Volledig door de Staat beheerste publiekrechtelijke rechtspersonen krijgen voor de toepassing van de VPB-vrijstelling voor interne activiteiten en de quasi-inbestedingsvrijstelling dezelfde behandeling als de privaatrechtelijke overheidslichamen van een publiekrechtelijke rechtspersoon.

De Staatssecretaris van Financiën gaat dit wettelijk regelen en keurt dit alvast goed. Wel gelden er voorwaarden.

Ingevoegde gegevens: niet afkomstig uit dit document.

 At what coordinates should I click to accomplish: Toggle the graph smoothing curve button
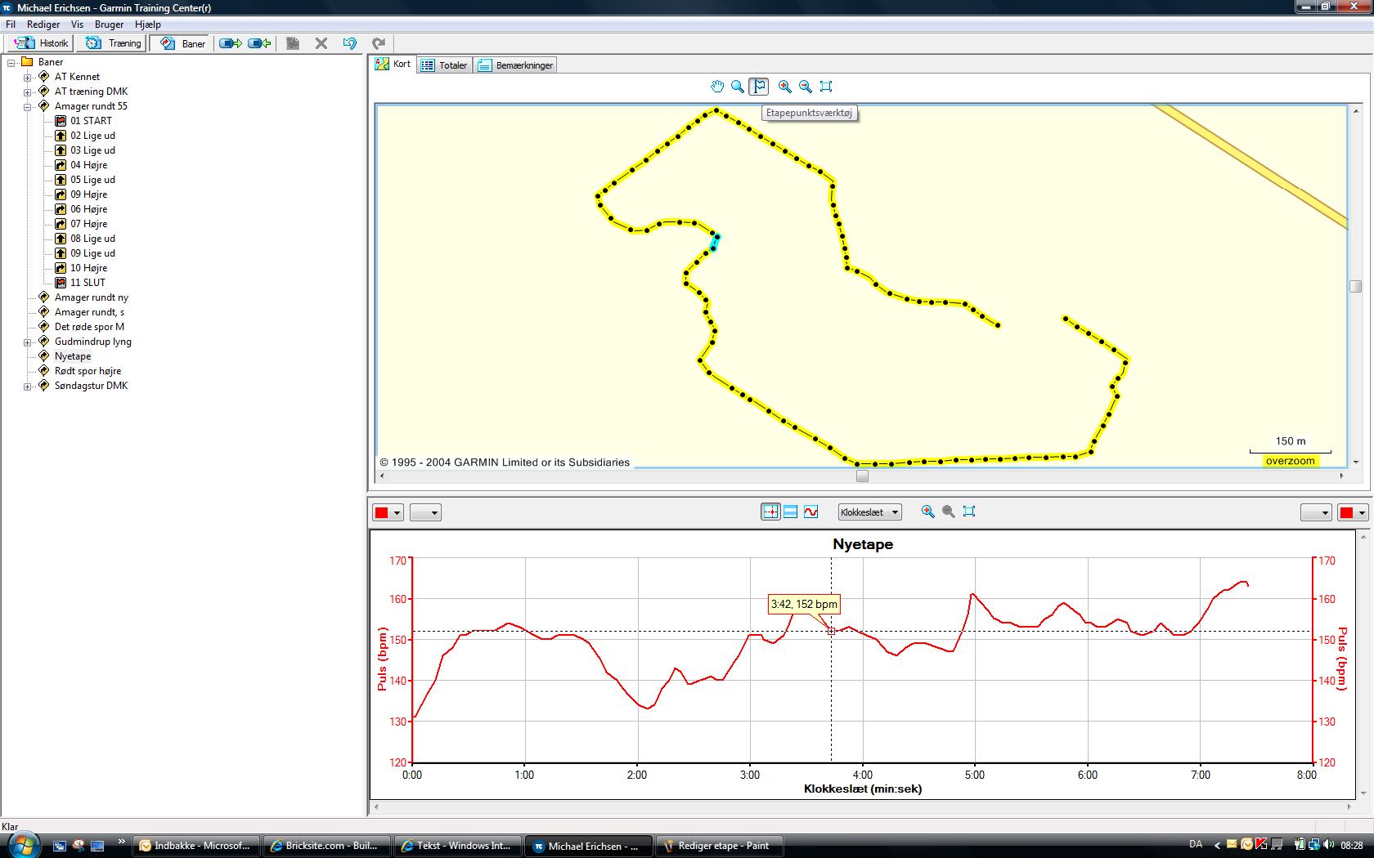click(810, 512)
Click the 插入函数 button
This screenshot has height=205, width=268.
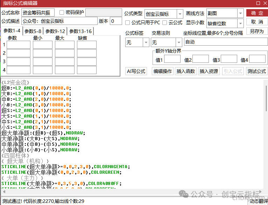tap(186, 71)
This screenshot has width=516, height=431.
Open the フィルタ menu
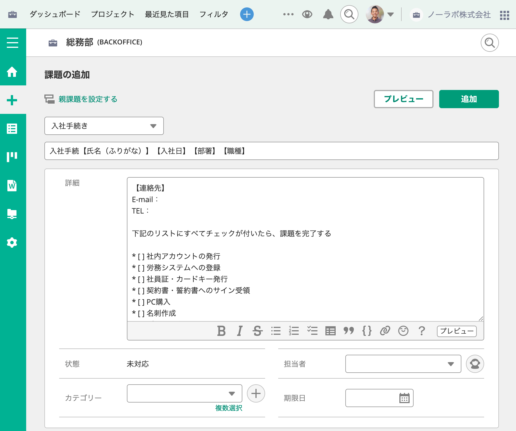point(214,14)
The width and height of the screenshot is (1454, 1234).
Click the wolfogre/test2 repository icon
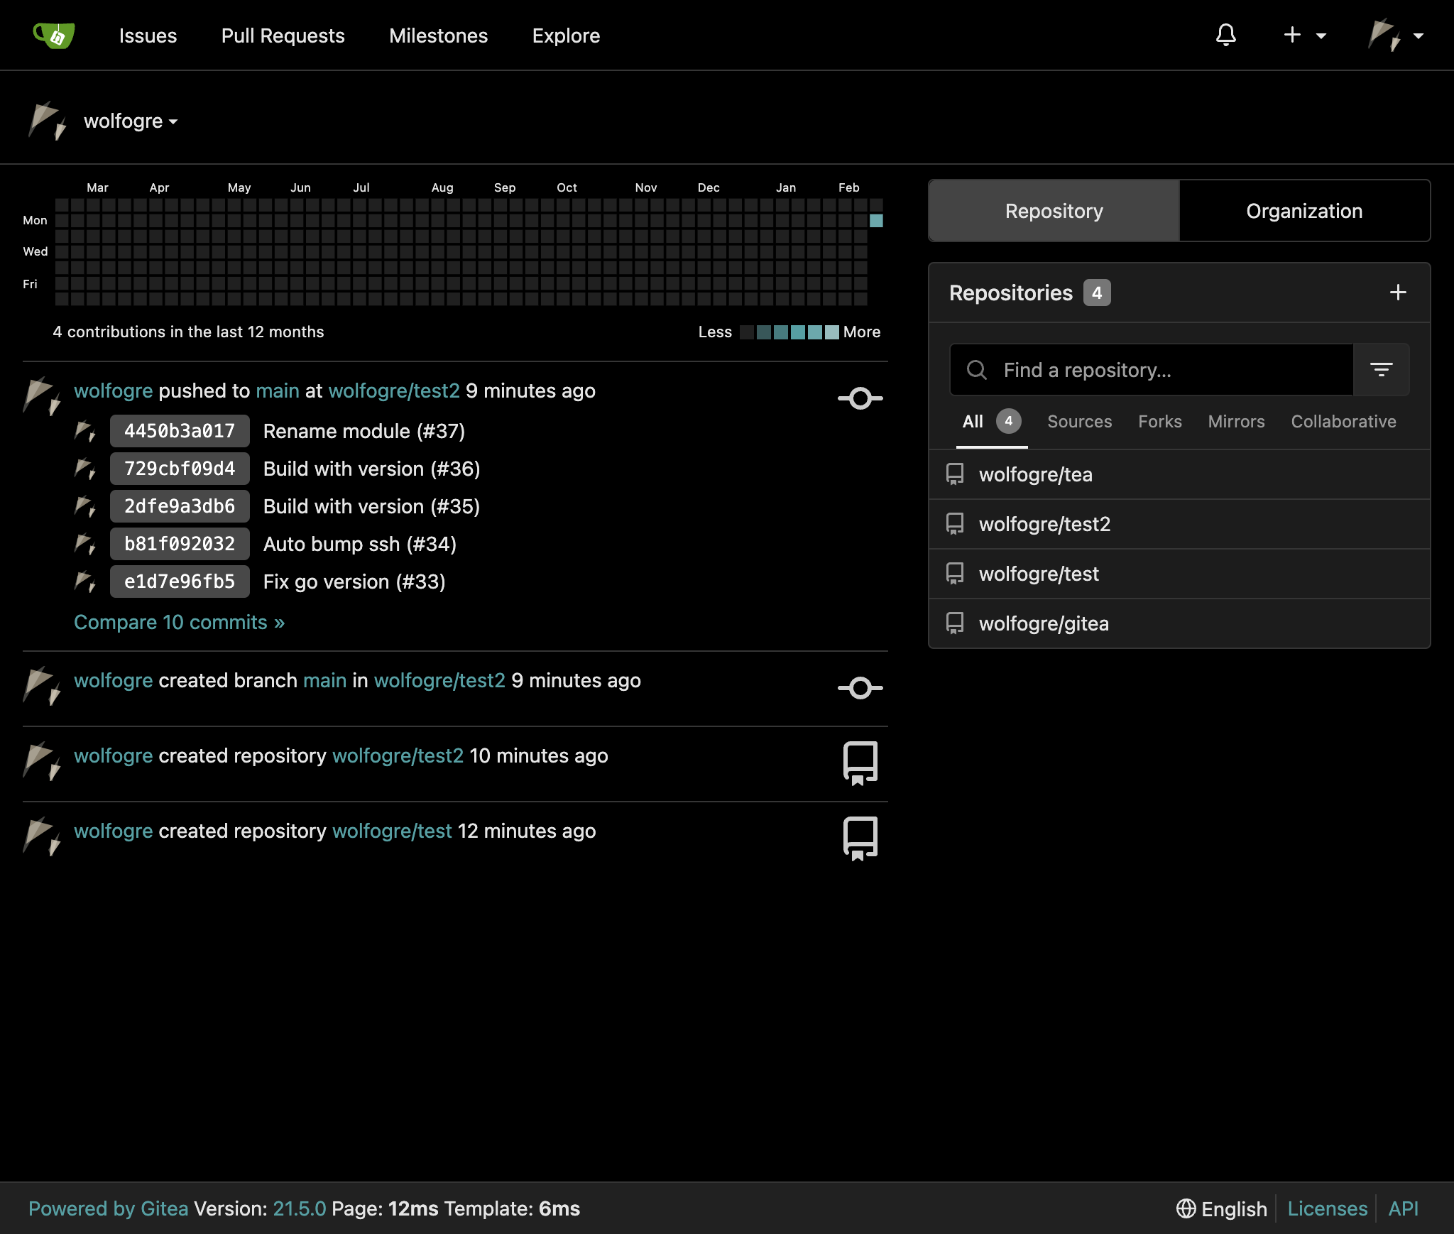coord(957,523)
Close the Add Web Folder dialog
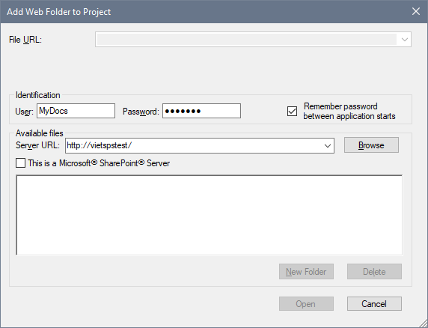Image resolution: width=428 pixels, height=328 pixels. point(416,11)
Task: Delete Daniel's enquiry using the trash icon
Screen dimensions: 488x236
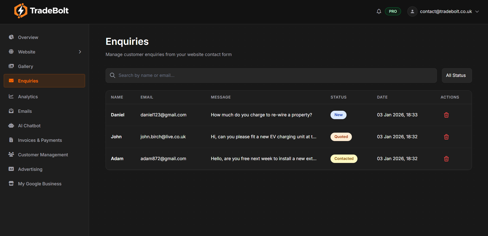Action: (446, 115)
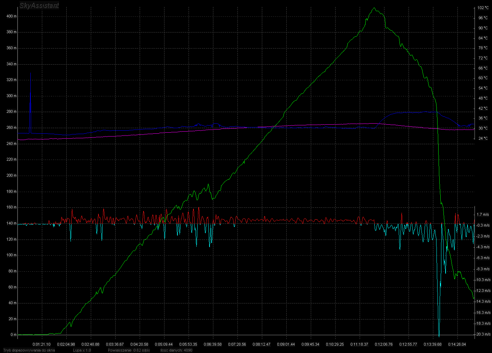Click the 30 °C temperature axis label
Viewport: 492px width, 353px height.
[x=483, y=128]
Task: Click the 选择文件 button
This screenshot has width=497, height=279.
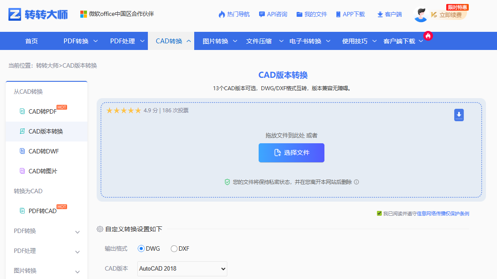Action: (291, 153)
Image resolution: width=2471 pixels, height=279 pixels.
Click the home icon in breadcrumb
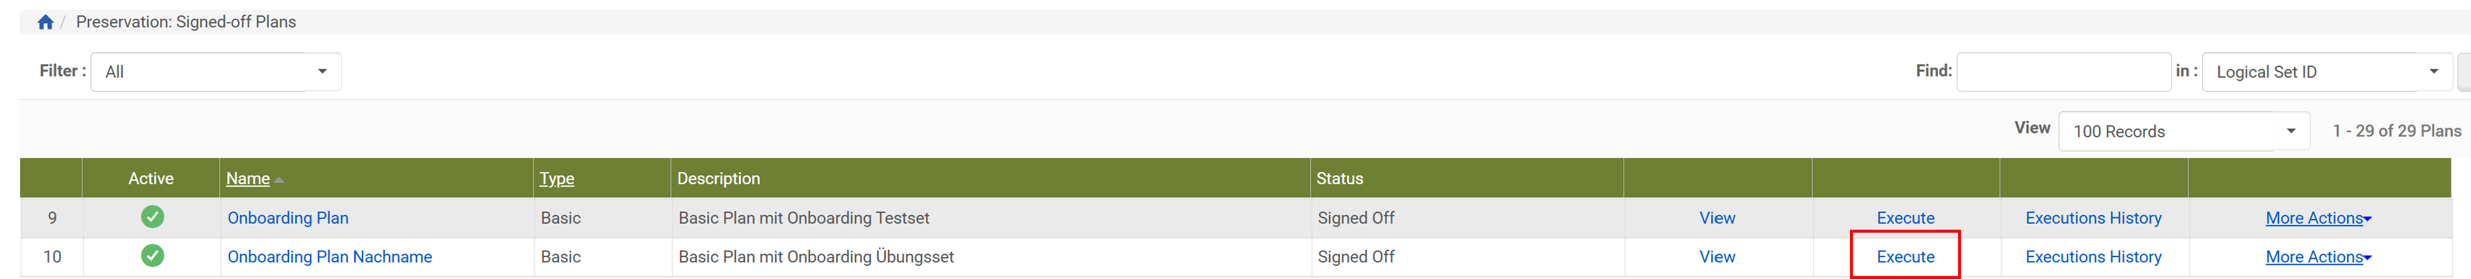pos(45,22)
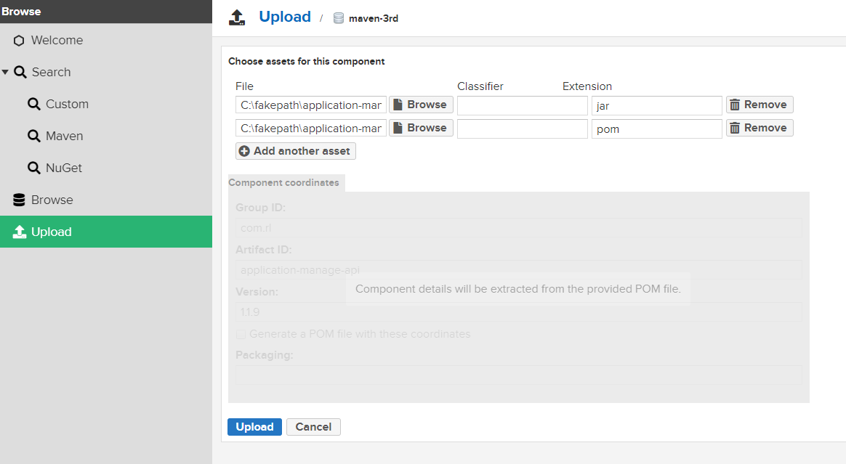Toggle Generate a POM file checkbox
The height and width of the screenshot is (464, 846).
[x=241, y=334]
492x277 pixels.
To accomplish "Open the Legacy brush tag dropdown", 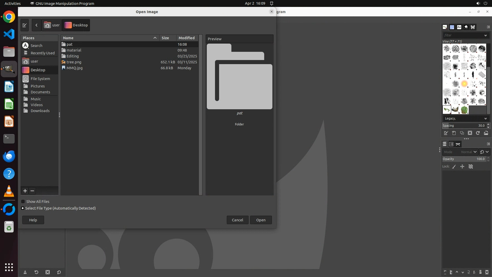I will tap(465, 118).
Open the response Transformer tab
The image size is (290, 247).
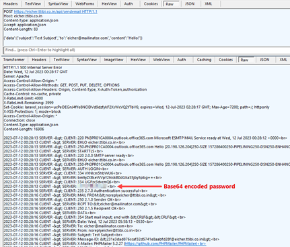tap(14, 60)
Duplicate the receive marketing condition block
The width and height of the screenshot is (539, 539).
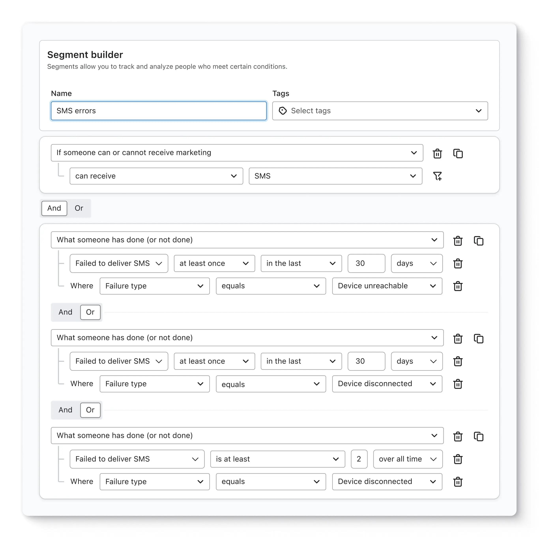[x=458, y=153]
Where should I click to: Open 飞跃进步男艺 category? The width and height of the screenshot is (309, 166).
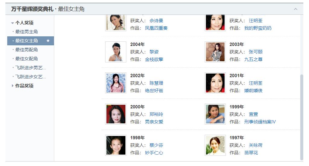tap(30, 68)
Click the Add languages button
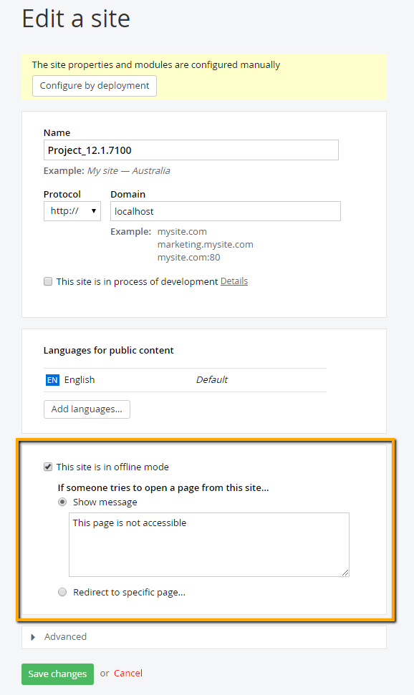 (87, 409)
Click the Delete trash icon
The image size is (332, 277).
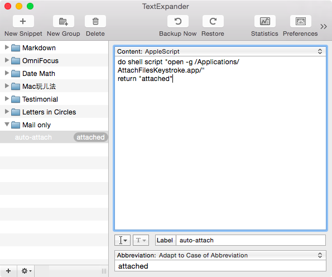(x=95, y=21)
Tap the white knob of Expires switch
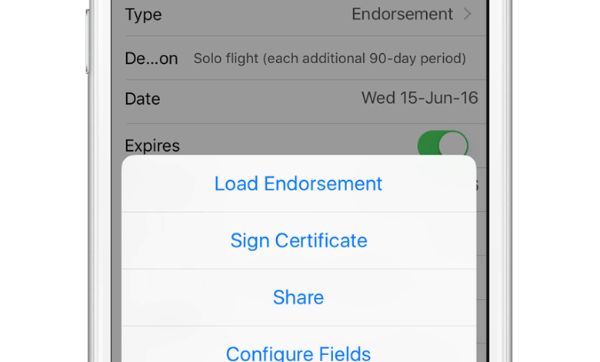Screen dimensions: 600x362 (453, 145)
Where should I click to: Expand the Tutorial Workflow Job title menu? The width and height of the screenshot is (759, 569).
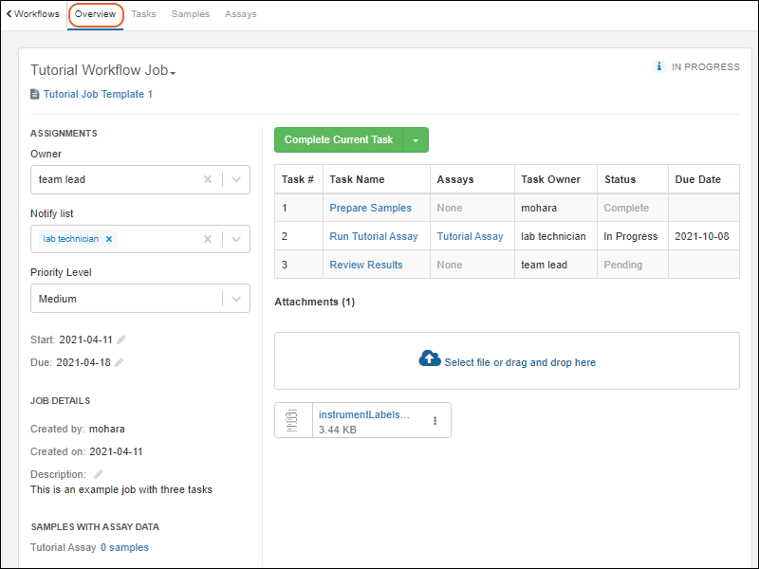pyautogui.click(x=174, y=72)
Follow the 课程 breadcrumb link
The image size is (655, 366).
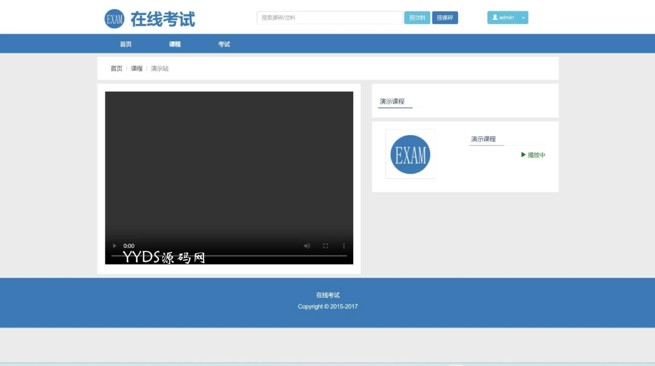coord(136,69)
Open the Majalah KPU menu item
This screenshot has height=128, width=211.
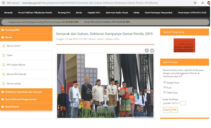pyautogui.click(x=94, y=13)
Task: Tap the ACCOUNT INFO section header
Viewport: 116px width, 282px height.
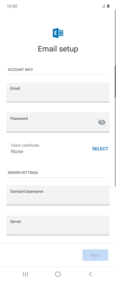Action: pos(20,70)
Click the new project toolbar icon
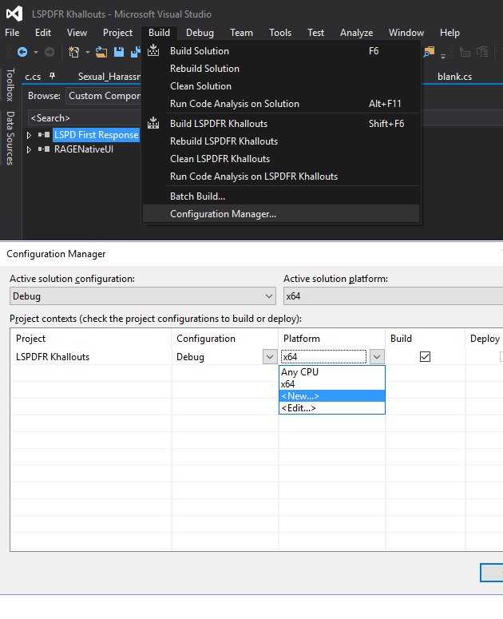This screenshot has width=503, height=619. 75,52
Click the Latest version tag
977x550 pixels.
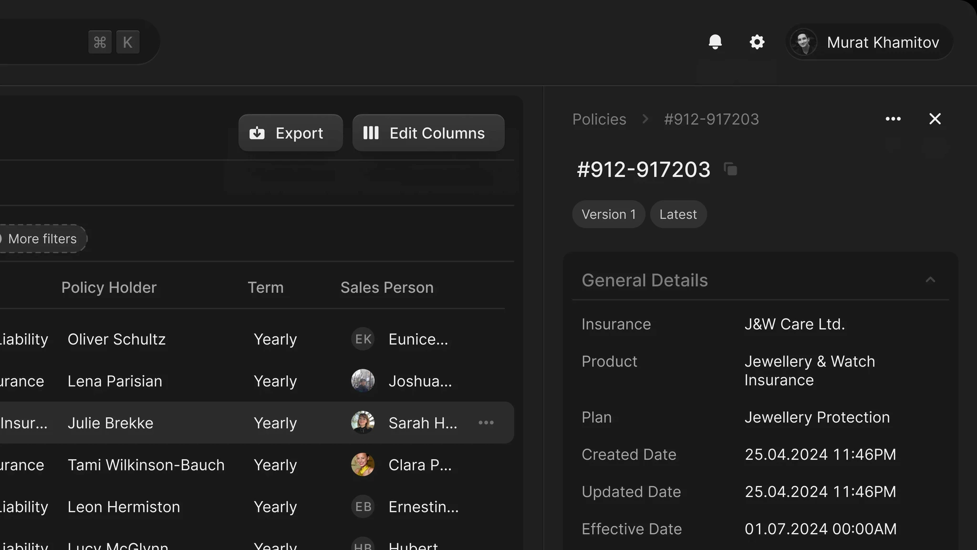pyautogui.click(x=678, y=214)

Ook is er nu in de VPB-onderwijsvrijstelling een goedkeuring voor rechtstreeks betaalde verplichte ouderbijdragen ten behoeve van het internationaal onderwijs. Deze worden aangemerkt als toegelaten financieringsmiddel voor de bekostigingseis. Er geldt een overgangsmaatregel voor ouderbijdragen die niet rechtstreeks, maar via een aparte stichting worden betaald.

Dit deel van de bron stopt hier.